Isaac Seligman (2 December 1834 – 9 April 1928) was an American merchant banker and philanthropist.

== Background ==
He was born Isaak Seligmann in Baiersdorf, Erlangen-Hochstadt, Kingdom of Bavaria, to David Isaak Seligman and Fanny Steinhardt. He was the youngest of eight brothers, all of whom emigrated to America and became involved in running various branch offices of the merchant banking house J. & W. Seligman & Co., co-founded in Manhattan, New York City in 1846 by Isaak's elder brothers, James and Joseph Seligman. Isaak later changed his name to Isaac, and in August 1857, at the age of 23, Seligman joined his entrepreneurial brothers in the United States.

== Merchant banker ==
Seligman went on to run 'Seligman Brothers', the London branch of the Seligman merchant-banking empire with his brother Leopold, at 18 Austin Friars, EC2.

== Marriage ==
He married 18-year-old Lina Messel (b. Darmstadt 1851) in London in 1869. Between 1869 and 1886, Lena bore him three daughters and four sons, the eldest son being Charles David Seligman. His youngest daughter, Edith Babette Seligman, married Charles Samuel Myers in 1904.

== Philanthropist ==
Seligman was also a fundraiser for, benefactor to, and activist in, a large number of charitable and political organisations including the American Society in London, the Anglo-Jewish Association (lobbying against oppression of Serbian Jews), the German Association (raising funds for those wounded or made destitute by the Franco-Prussian War), the Mansion House Committee (raising funds for distressed Jews in Russia), the Eighty Club in London (social and political), and the Jew's Deaf and Dumb Home (lip-reading for deaf and mute), founded by Baroness M. de Rothschild, of which Seligman was the treasurer in 1875.

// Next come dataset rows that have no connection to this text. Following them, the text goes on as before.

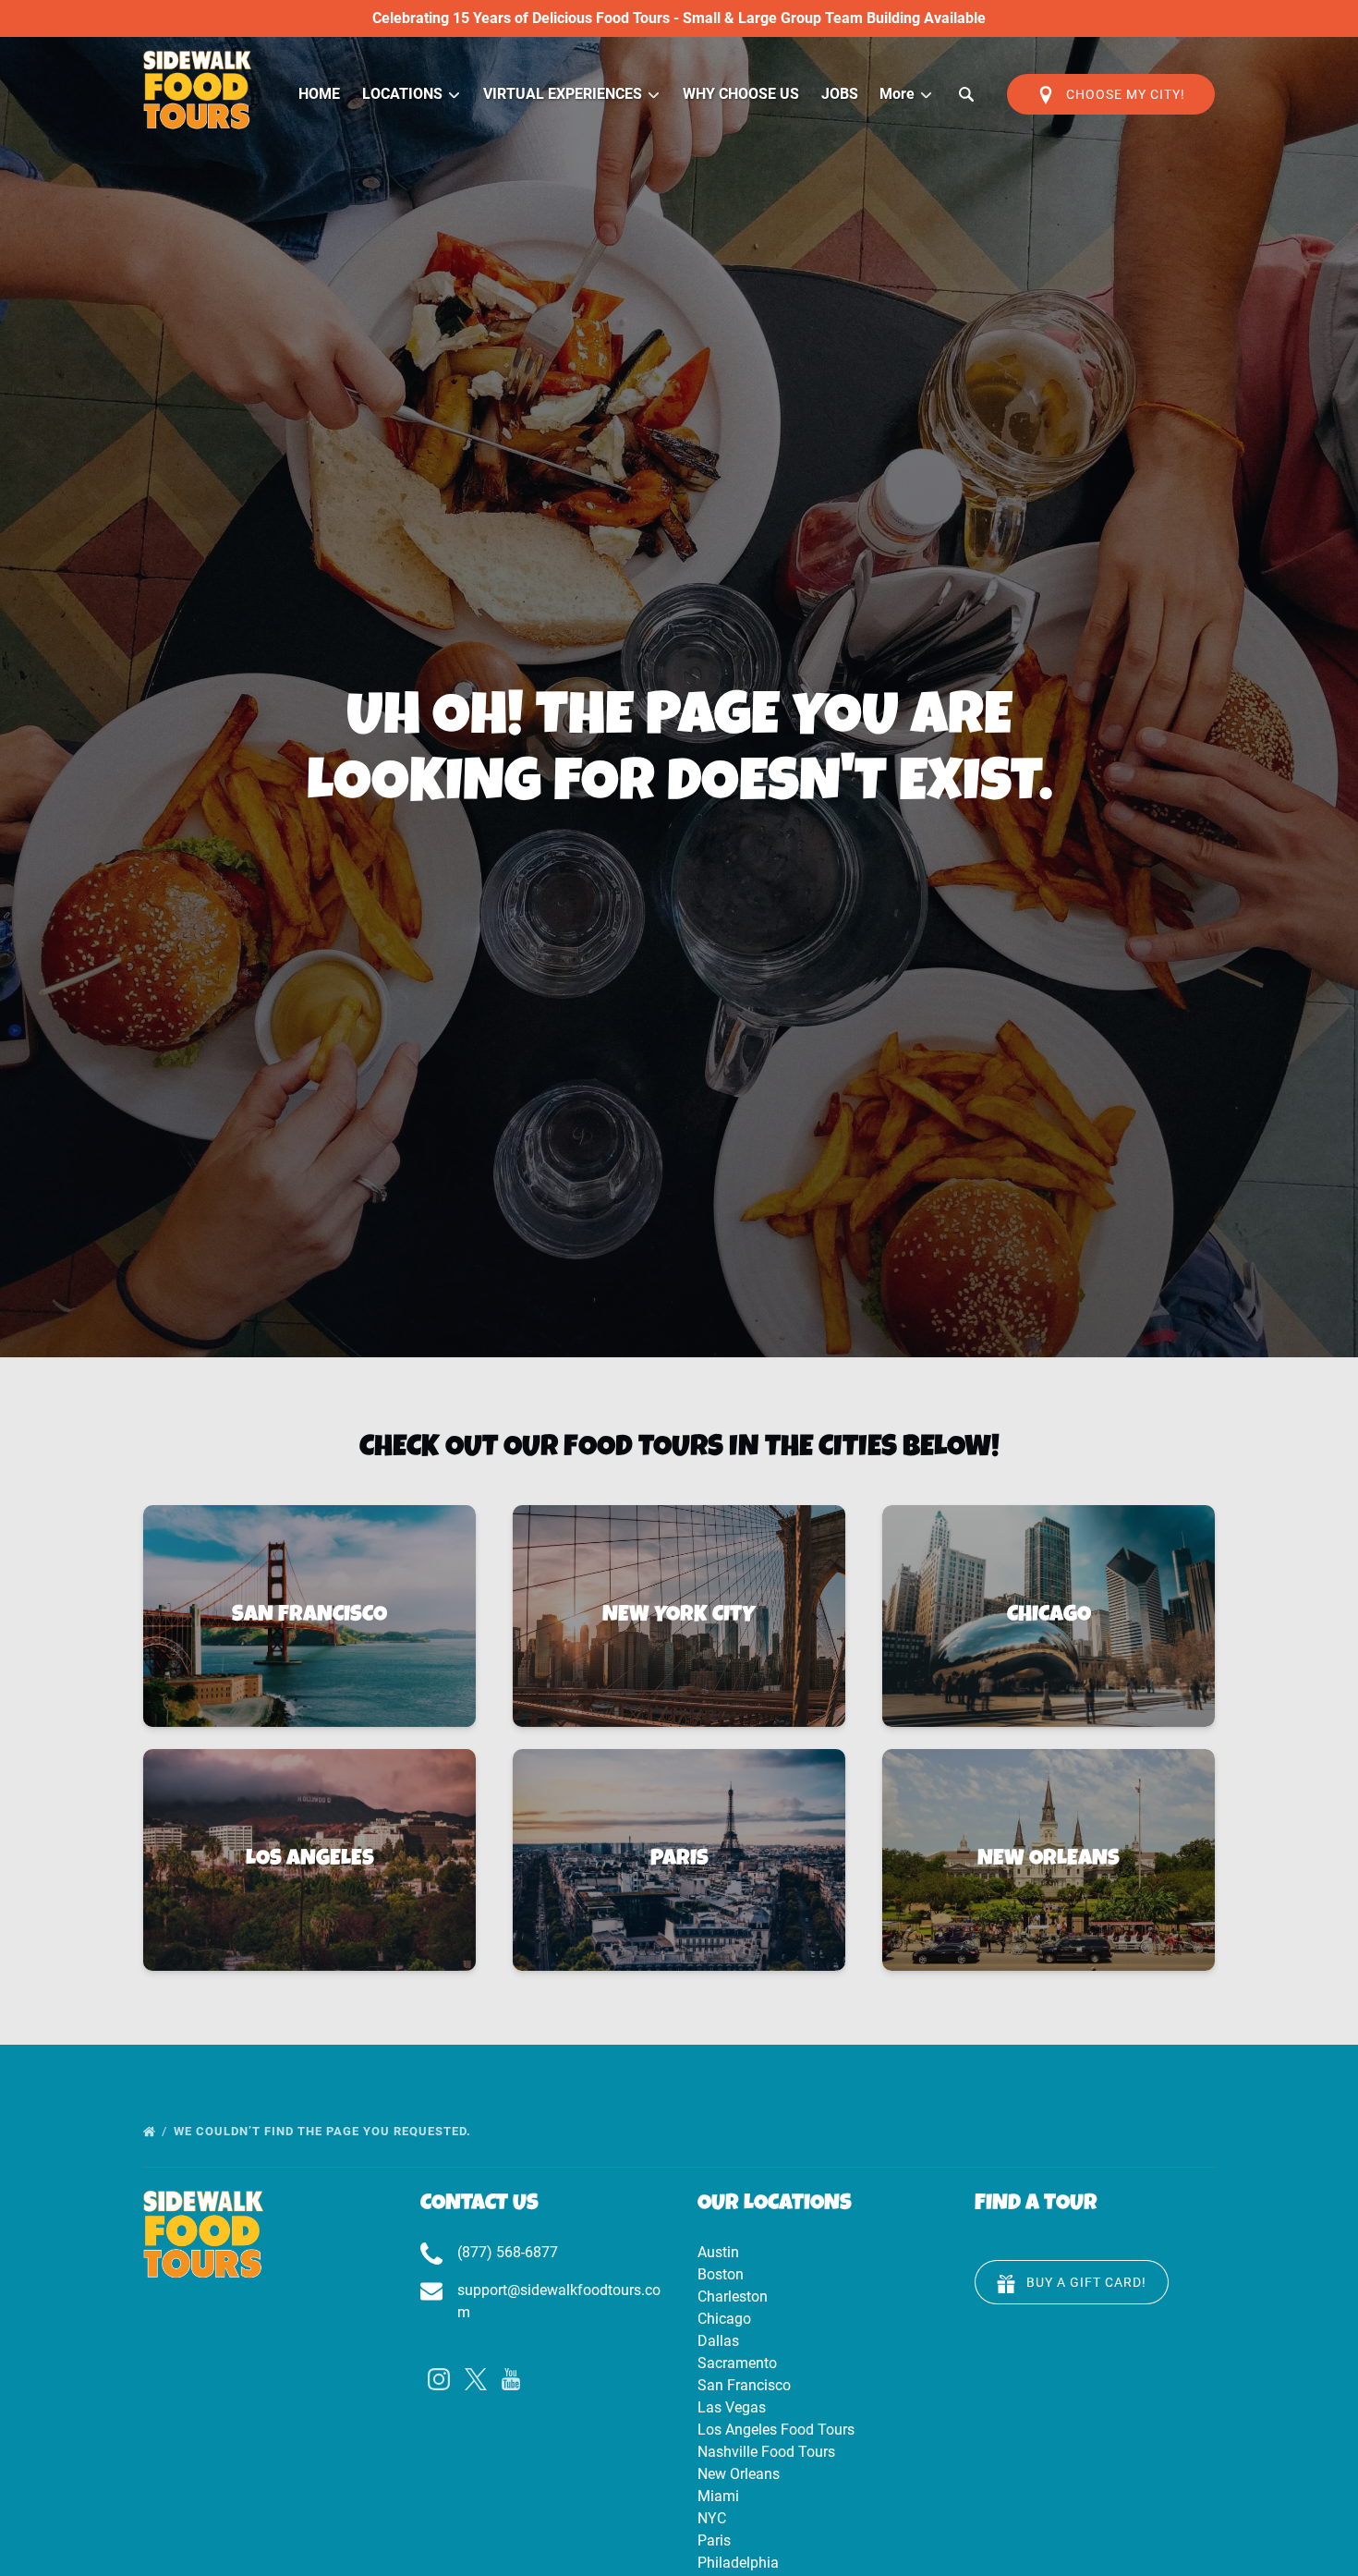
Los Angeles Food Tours (776, 2429)
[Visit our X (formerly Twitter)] (476, 2379)
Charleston (732, 2296)
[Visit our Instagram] (439, 2379)
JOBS (839, 94)
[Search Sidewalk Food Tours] (966, 94)
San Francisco (744, 2385)
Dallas (718, 2341)
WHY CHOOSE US (741, 94)
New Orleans (738, 2474)
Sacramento (737, 2363)
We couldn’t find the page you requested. (324, 2131)
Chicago (724, 2318)
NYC (711, 2518)
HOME (319, 94)
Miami (718, 2496)
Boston (720, 2274)
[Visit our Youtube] (511, 2379)
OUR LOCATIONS (774, 2204)
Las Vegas (731, 2407)
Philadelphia (738, 2562)
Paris (714, 2540)
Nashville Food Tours (766, 2452)
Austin (718, 2252)
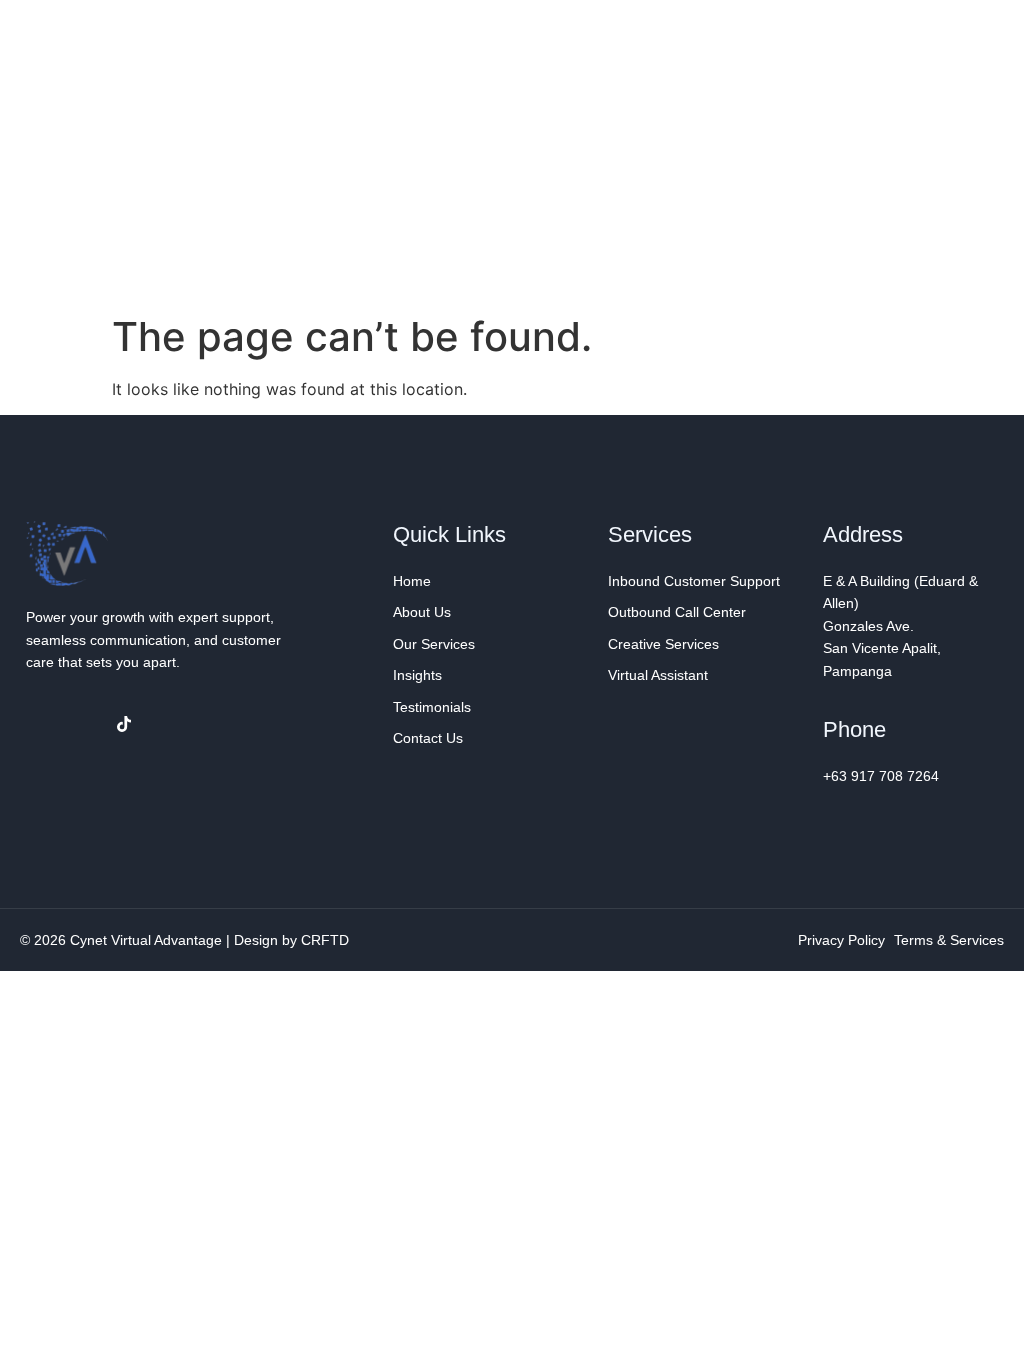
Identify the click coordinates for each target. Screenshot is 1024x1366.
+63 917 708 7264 (881, 776)
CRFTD (325, 940)
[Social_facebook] (42, 724)
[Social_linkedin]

== Seligman and Charles A.V. Conybeare ==
In 1896, Seligman was appointed joint legal owner and trustee of the 'Tregullow Offices' (later Zimapan Villa), a former Cornish mine office belonging to the Williams mining-mogul family of Scorrier, Cornwall, by Charles Augustus Vansittart Conybeare, barrister-at-law and MP for Camborne, Cornwall (1885–1895). Seligman was released from his trusteeship in 1902 when Conybeare and his wife sold their property, which originally formed part of a marriage settlement, to mining engineer Charles Rule Williams,

== Luxury home in Kensington ==
In 1899, Seligman bought 17 Kensington Palace Gardens, London, a grand mansion built in the north Italian villa style, near Arthur Strauss MP (Charles Conybeare's parliamentary successor), who lived down at the end of the tree-lined boulevard at No. 1 Kensington Palace Gardens. At that time, Seligman's principal home, now part of London's billionaire's row, had at least four reception rooms and 13 bedrooms.

== Death ==
Seligman died a wealthy man in 1928 at the age of 93, leaving a fortune in his will valued at more than GBP 18 million in today's money.